The end of the second round of closing arguments by the prosecution and defense in the case against Ratko Mladic today marked the end of the last trial before the International Criminal Tribunal for the former Yugoslavia. Any future trials (i.e. retrials and contempt of court proceedings) will be held before the Tribunal’s successor, the Mechanism for International Criminal Tribunals

Ratko MladićRatko Mladić

The lead prosecutor Alan Tieger landed the first blow in the last round of the closing arguments presented by the parties over seven days. As he challenged the arguments Mladic’s defense had put forward in its final brief and the three-day closing arguments, Tieger noted that the defense was relying on evidence that has been mischaracterized, unreliable, taken out of context and even non-existent. Ignoring the four and a half years of the trial and the huge case file which contains numerous witness testimonies and exhibits pointing to the guilt of the accused, the defense instead decided to imply that Mladic was on trial ‘simply because he is a Serb’ and is using unfounded claims to support its argument.
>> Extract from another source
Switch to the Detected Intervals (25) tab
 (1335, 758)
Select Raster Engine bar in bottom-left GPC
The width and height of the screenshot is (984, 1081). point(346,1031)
General Mladic is on trial ‘not because he is a Serb and not because he is a military officer. He is on trial because there is evidence proving beyond reasonable doubt that he is guilty of crimes against humanity, war crimes and genocide’, the prosecutor added.

The prosecutor paid particular attention to the arguments presented by the defense describing the Bosnian Muslim leader Alija Izetbegovic as ‘a precursor to ISIS’ who wanted to ‘destroy Serbs with his Islamic war machine’. As Tieger noted, the ‘apocalyptic image does not tally with the evidence and cannot be used to isolate General Mladic from being held responsible’ for the crimes. The prosecutor recalled Karadzic’s description of Bosnian Muslims as ‘Europeized Slavs’, rather than Islamic fanatics. He also noted that after the first multi-party elections in BH the three ethnic-based parties formed a coalition government. Izetbegovic’s Islamic Declaration was mentioned for the first time in late 1993 at a session of the Republika Srpska Assembly.

Mladic’s defense lawyer Dragan Ivetic countered by invoking the evidence of Milorad Dodik, Nenad Kecmanovic and Vojo Kupresanin who all testified that the Islamic Declaration and the call to Jihad and the establishment of a Muslim dominance over the infidels it contained caused a great deal of fear among the Bosnian Serbs.

The defense’s argument that ‘the entire city of Sarajevo was a legitimate military target’ was termed ‘terrifying’ by the prosecutor, who urged the judges to reject it. The defense stuck to its guns and referred to the appellate judgment which acquitted Croatian generals Gotovina and Cermak of the shelling of Knin. The presence of mobile mortars in Sarajevo, Ivetic said, is proof that Sarajevo was ‘a defended city’. He also questioned the prosecution’s allegations about unlawful indiscriminate targeting of the city.

Tackling the ‘insinuation’, as he called it, of Mladic’s lead counsel Branko Luketic who compared the trial of the former VRS Main Staff commander with ‘the Fourth Reich’, prosecutor Tieger presented some figures: the trial lasted four and half years, over 400 witnesses testified in the course of the trial, more than half of them in Mladic’s defense, and the defense took 700 hours to examine the witnesses, more than the prosecution and the judges. Furthermore, the defense tendered more than 2,000 exhibits, including the three exhibits admitted this week, several months after the expiry of the deadline for the presentation of evidence. All those facts, the prosecutor concluded, indicate that Mladic has had a fair trial. .

In its final response, the defense insisted that the prosecution had failed to prove the guilt of the accused beyond reasonable doubt and that he should therefore be acquitted.

After hearing the final responses presented by the parties, judges Alphons Orie, Bakone Moloto and Christoph Fluegge withdrew to deliberate. The judgment will be delivered next November.